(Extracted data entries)
_ _ _ _

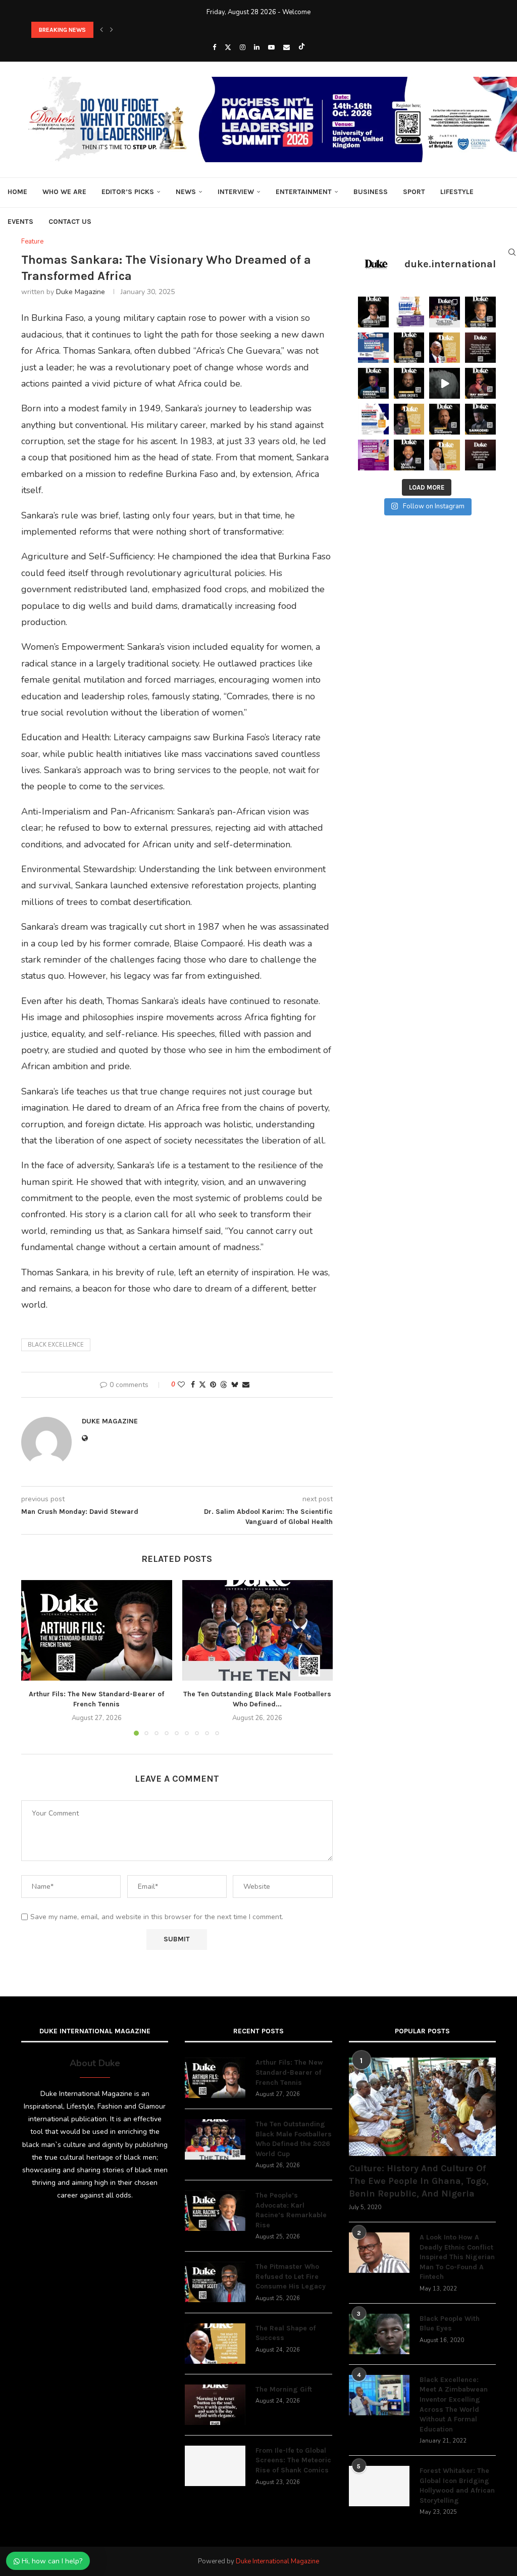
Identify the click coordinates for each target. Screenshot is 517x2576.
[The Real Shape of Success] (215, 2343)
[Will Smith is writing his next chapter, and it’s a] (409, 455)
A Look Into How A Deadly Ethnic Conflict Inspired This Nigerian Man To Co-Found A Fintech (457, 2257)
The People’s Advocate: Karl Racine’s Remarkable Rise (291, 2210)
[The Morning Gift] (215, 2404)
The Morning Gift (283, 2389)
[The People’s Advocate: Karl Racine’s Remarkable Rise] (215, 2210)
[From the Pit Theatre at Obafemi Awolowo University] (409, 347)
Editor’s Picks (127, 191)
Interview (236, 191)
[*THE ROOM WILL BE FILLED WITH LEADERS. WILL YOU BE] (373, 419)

_ _ _ _

Of the records above, copy each line that includes "Karl".

The People’s Advocate: Karl Racine’s Remarkable Rise (291, 2210)
[The People’s Advocate: Karl Racine’s Remarkable Rise] (215, 2210)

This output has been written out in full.